GIVEN REQUEST ▸
Render the lines from the one holding "You are a computer-use" through the one holding "Insert the plus operator", inclusive, as a JSON list of strings, one string per line, with blank lines dropped. Leave the pictures out.

DATA LISTING ▸

▬▬▬

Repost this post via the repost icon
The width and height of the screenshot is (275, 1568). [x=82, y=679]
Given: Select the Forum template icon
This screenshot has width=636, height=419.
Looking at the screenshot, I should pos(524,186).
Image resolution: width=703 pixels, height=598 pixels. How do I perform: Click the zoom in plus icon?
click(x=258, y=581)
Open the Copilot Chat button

▬▬▬

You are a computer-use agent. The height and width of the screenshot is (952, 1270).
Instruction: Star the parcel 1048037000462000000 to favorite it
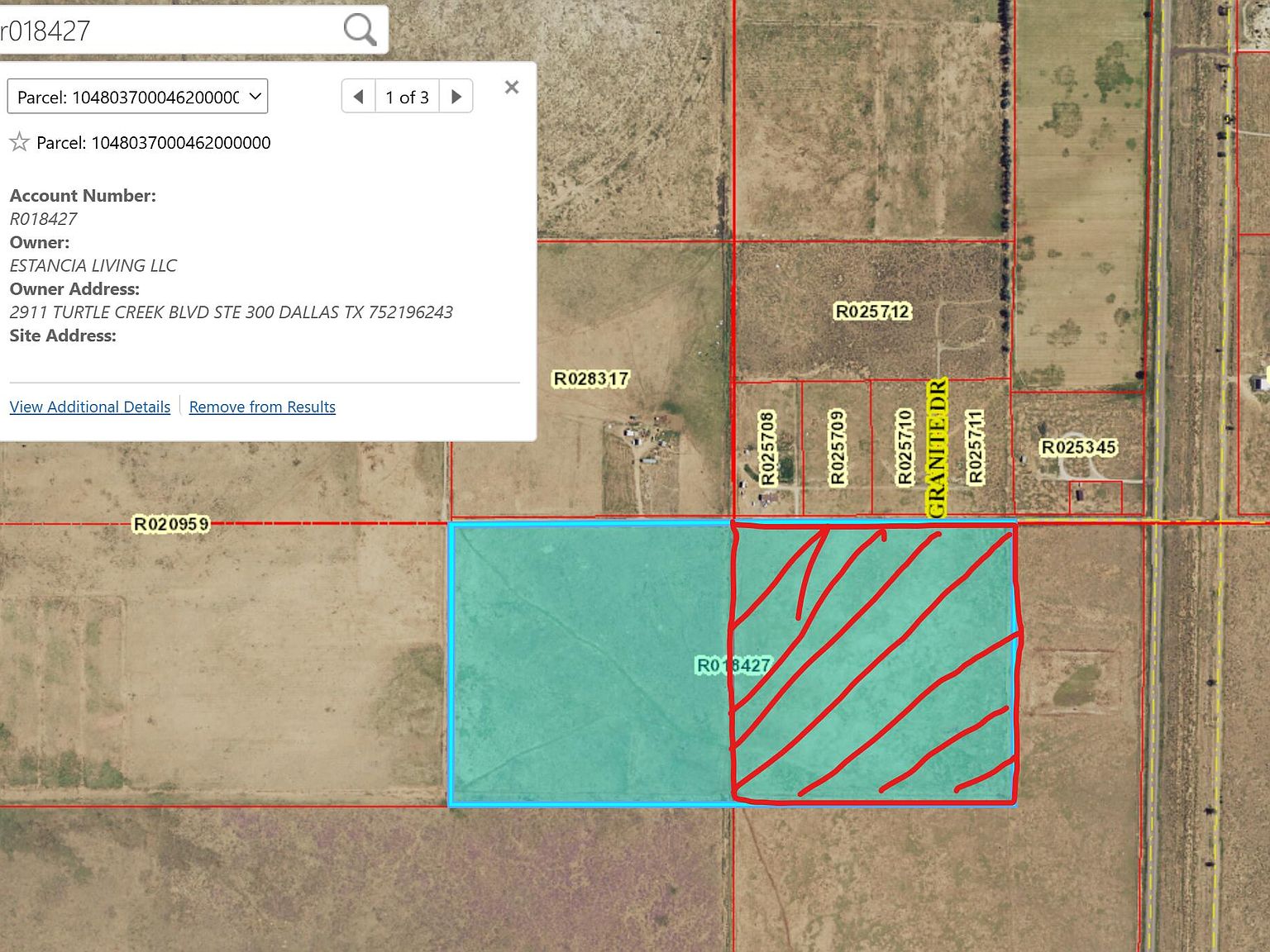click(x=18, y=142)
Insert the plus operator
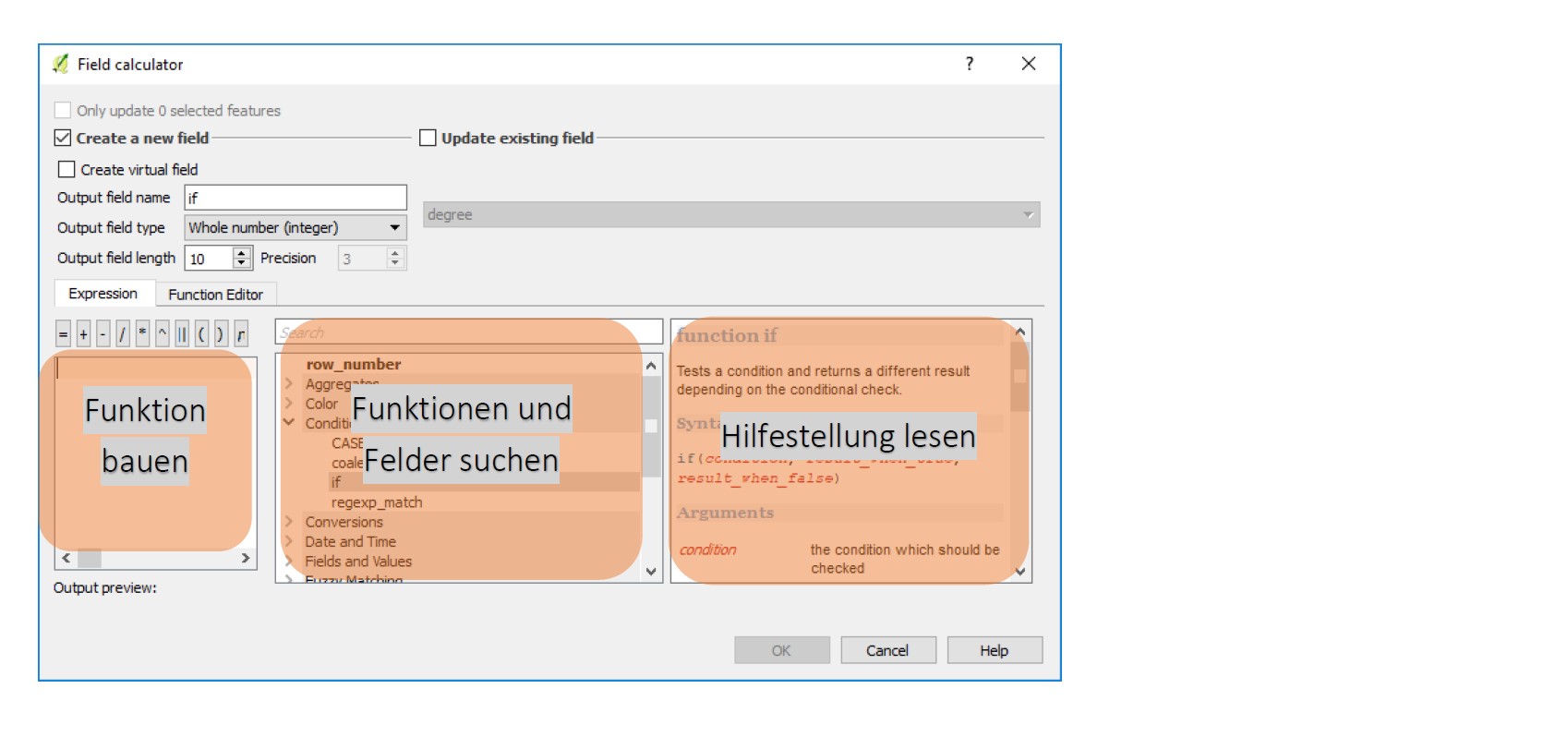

▬▬▬

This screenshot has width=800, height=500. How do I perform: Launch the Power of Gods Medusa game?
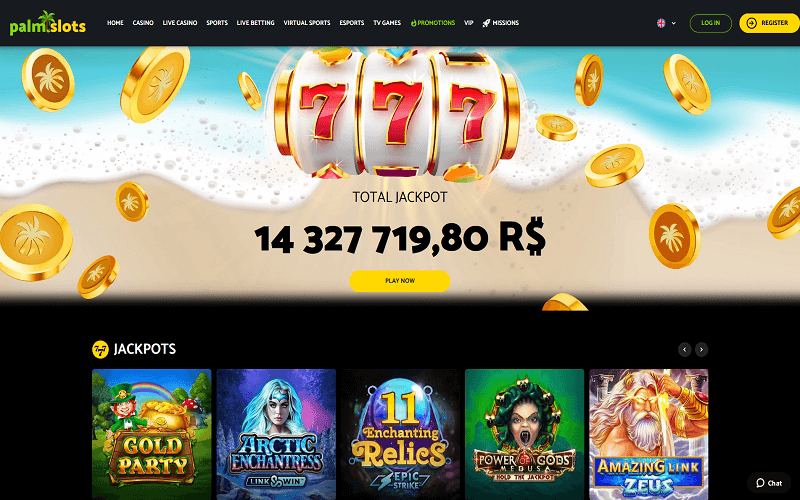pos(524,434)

▬▬▬

ANSWER TO THE PROBLEM ▸
[
  "You are a computer-use agent. The height and width of the screenshot is (952, 1270).",
  "Instruction: Star the parcel 1048037000462000000 to favorite it",
  "click(x=18, y=142)",
  "Insert the plus operator"
]